I love CouchDB and node.js. I have found myself using them lately, to get a lot of things done, and would like to talk about why a person might want to use them or why they might be stupid tools for building your next app.
What's It All For?
The Solution Looking For Need
Node.js solves a lot of problems that I don't have. In general, I don't get blocked by IO operations, as most of the things I make don't need to scale ginormously. PHP can do a lot, pretty fast. PHP is an old, reliable workhorse for "getting things done" and is my fallback, for anything on the web, while I generally use Python for shell scripts. I know their quirks, and I can make nice things pretty fast with them. They've both got loads of libraries that make tedious things like building MIME emails, rendering PDFs, manipulating images, etc go really fast.

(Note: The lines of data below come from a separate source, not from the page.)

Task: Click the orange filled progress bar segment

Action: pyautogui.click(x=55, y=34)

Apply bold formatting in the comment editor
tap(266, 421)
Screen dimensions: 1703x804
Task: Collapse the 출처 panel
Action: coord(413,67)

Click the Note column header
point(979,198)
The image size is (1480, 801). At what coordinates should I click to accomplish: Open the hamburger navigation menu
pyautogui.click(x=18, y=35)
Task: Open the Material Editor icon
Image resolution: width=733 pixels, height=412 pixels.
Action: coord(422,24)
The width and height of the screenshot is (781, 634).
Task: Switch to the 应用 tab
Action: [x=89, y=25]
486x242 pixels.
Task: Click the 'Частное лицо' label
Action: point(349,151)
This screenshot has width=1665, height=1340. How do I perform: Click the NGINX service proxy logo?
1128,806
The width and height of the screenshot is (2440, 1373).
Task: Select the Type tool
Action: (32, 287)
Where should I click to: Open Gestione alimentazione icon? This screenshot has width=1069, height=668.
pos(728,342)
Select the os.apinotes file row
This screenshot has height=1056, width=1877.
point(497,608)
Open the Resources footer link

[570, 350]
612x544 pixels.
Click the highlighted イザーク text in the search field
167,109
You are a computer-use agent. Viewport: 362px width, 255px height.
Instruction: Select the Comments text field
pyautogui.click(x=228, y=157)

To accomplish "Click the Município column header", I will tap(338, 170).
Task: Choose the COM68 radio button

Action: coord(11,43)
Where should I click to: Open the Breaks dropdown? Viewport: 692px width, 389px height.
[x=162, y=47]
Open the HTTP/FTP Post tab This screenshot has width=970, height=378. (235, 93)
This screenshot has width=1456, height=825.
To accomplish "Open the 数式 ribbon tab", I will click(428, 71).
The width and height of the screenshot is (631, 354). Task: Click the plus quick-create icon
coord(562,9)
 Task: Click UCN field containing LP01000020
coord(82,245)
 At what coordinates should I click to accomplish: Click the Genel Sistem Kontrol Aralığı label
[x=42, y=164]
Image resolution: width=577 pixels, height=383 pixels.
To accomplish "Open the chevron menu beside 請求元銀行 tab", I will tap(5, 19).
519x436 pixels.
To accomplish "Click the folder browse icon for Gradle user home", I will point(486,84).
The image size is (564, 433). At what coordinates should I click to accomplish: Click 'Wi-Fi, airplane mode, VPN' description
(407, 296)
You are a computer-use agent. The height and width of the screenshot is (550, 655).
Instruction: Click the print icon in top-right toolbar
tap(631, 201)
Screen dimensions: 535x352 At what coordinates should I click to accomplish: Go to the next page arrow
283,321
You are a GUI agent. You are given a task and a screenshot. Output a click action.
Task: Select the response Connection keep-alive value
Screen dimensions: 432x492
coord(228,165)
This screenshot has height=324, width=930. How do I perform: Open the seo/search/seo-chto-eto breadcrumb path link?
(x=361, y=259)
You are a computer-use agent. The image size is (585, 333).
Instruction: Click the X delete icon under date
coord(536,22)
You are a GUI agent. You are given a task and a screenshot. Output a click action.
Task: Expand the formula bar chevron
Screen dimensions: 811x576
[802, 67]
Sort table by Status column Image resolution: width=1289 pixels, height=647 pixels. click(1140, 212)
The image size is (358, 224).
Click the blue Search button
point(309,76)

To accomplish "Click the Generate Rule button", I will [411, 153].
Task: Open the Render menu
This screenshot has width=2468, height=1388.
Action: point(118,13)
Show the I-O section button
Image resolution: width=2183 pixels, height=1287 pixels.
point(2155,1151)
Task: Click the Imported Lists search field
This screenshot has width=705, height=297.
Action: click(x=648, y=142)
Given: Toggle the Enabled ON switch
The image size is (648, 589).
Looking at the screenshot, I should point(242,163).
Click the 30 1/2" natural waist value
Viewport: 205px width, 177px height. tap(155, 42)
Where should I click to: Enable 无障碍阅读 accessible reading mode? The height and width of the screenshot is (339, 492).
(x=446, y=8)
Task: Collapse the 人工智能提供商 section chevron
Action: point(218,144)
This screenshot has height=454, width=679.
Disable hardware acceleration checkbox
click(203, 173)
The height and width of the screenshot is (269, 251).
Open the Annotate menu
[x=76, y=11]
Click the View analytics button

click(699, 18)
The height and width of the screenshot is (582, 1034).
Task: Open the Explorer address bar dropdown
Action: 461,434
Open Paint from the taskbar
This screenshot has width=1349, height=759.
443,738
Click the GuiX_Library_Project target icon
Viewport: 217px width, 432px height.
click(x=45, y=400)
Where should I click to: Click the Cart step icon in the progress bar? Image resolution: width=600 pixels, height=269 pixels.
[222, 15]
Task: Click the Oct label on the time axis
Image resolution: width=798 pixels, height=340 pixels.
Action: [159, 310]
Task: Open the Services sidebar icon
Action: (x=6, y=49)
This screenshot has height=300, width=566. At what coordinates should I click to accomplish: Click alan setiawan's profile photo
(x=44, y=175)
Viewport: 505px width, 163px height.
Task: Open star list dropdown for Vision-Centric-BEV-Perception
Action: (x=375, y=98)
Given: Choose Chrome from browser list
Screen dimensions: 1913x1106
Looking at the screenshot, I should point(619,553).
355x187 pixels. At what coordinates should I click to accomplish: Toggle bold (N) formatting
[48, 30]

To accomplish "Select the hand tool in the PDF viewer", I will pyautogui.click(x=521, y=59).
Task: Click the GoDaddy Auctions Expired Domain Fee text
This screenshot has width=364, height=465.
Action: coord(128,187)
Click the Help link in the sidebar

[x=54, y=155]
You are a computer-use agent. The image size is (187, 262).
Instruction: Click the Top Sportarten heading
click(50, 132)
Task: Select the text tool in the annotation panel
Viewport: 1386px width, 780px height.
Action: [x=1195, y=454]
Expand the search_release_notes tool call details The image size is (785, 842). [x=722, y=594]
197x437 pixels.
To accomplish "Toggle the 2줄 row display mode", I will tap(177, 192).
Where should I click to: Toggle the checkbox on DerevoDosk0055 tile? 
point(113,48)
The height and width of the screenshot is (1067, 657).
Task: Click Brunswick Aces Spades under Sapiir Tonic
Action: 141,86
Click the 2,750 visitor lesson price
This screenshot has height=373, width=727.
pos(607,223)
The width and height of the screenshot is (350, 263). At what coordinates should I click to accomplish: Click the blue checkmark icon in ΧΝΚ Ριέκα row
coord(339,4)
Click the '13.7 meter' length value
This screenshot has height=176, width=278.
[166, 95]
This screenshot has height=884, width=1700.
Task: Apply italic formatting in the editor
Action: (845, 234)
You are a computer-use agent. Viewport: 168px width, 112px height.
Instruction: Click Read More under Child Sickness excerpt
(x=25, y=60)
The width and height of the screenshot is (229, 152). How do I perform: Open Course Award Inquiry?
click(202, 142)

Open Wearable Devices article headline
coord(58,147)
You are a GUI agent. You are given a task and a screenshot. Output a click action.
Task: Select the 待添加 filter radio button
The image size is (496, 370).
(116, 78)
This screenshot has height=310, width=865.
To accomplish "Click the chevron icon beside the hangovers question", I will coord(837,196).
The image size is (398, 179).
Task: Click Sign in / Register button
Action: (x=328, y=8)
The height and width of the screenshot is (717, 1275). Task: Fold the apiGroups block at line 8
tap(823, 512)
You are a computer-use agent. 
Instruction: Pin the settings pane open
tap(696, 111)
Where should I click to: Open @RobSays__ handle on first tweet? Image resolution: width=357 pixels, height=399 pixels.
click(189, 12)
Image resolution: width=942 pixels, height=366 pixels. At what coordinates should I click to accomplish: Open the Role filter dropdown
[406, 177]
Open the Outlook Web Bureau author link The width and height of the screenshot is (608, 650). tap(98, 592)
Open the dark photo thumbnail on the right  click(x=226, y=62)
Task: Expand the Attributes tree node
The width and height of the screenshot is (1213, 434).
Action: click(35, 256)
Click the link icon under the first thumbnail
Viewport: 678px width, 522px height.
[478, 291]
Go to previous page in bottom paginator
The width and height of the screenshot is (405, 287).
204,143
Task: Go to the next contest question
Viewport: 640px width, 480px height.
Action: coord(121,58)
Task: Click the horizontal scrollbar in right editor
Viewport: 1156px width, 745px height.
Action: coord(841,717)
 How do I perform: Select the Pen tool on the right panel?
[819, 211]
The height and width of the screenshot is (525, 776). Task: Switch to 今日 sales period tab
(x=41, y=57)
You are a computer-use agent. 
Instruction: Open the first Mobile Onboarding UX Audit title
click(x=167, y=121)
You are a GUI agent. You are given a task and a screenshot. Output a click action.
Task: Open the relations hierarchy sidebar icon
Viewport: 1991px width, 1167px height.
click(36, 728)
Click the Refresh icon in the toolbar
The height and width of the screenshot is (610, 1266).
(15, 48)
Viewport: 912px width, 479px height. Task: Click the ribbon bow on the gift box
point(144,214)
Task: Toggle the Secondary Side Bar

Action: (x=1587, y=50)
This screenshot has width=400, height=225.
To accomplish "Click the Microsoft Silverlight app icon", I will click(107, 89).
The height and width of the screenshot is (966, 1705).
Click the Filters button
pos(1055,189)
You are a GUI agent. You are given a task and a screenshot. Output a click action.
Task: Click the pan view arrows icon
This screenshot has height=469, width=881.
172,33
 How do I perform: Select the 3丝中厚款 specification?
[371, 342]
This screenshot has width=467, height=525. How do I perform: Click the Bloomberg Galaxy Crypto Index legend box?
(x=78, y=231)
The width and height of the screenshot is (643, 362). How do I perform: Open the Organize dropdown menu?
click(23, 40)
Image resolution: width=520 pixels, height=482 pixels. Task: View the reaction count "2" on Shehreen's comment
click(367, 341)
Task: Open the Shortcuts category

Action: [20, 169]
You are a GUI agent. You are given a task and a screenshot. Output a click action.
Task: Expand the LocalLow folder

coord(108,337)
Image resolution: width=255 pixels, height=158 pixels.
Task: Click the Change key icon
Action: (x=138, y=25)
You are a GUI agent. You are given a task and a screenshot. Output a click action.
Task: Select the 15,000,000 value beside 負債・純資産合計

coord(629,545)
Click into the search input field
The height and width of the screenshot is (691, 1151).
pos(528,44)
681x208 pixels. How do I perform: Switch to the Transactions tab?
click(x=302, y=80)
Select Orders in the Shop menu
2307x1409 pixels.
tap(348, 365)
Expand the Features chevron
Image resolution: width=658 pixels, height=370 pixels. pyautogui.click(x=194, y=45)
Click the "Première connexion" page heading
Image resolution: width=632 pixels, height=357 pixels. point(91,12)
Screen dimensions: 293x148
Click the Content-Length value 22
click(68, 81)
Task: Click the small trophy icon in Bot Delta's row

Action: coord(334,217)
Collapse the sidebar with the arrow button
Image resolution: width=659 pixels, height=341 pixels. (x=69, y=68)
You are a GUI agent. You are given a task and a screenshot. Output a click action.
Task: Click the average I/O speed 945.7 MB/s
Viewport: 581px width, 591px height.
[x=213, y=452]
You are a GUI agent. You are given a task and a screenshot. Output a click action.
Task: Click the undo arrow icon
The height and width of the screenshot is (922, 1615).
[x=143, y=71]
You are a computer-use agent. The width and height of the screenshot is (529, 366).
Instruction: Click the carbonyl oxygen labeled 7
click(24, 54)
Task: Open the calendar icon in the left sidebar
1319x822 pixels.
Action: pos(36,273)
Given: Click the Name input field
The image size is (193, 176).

CouchDB also solves a lot of problems that I don't have. I am not trying to scale infinitely, a massive app that has billions of hits. I'm not finding PostgreSQL/MySQL to be a bottleneck, I am not in need of a lighter web-server+database full-stack. PostgreSQL, MySQL, Lighttpd, nginx, and even Apache serve me well, and I have never run into a situation that code-optimization + tools like memcached, Varnish, or nginx as a proxy/accelerator couldn't solve. CouchDB can render a lot of these tools unnecessary, as it is built with these things in mind, or obviates the need, from the start. It replicates very easily, and scales massively.
But wait, why learn a bunch of new things?
You may wonder, if I can solve all my problems with PHP/Python + a decent database + an ok webserver, and if needed, some caching: why oh why would I attempt to learn a whole new stack of unfamiliar technologies that I don't really need? I'll try to explain.
Enough about your feelings, what can I make?
You have these options (and I'm sure others that I haven't thought of) for how to set things up:
- node.js + couchdb on a webserver (web page)
- couchapp on remote server (web page)
- couchapp on desktop/mobile
- HTML5 client-side storage
- weirdo hybrid running awesomely client-side and server-side
I will explain each, in detail.
This is easiest (with your vast and awe-inspiring experience making webapps in RoR, PHP, etc,) if you want a web-only (possibly responsive-designed for mobile...) app. You get all the benefits mentioned above, including speed, asynch operations, fast data, data-replication + scaling, light web-service (node does it on it's own!)
Now, this is just cool. We start to get into some real magic voodoo type stuff, right here. You can host the whole app, in the database. It's versioned, and you can replicate the app files as well as the database. This is crazy! Slightly trickier to setup than #1, but Reapuhlster & couchbase can help make it a snap. Go make a crazy self-replicating AWS cluster couchapp version of facebook or twitter, and you will be rich! couchapps need creative solutions to secret data, that you don't want clients getting into using authentication and segmenting data on different databases (some replicated, some not.)
There are easy to use mobile and desktop versions of CouchDB. You can do the same as #2, but local. replicate to a master "app server", and you can roll-out updates, just by deploying your app. Neato! It should be noted that the mobile CouchDB stuff is super-new, and still has a few kinks to work out.
This is a great option of 1-page apps (or web-worker enabled apps.) You just use local storage. Works great for anything that doesn't need to call home or interact with other people on the internet (todo list, note-saver, etc.)
In later articles, I will give examples of each of these moments of development-cycle-encapsulated joy.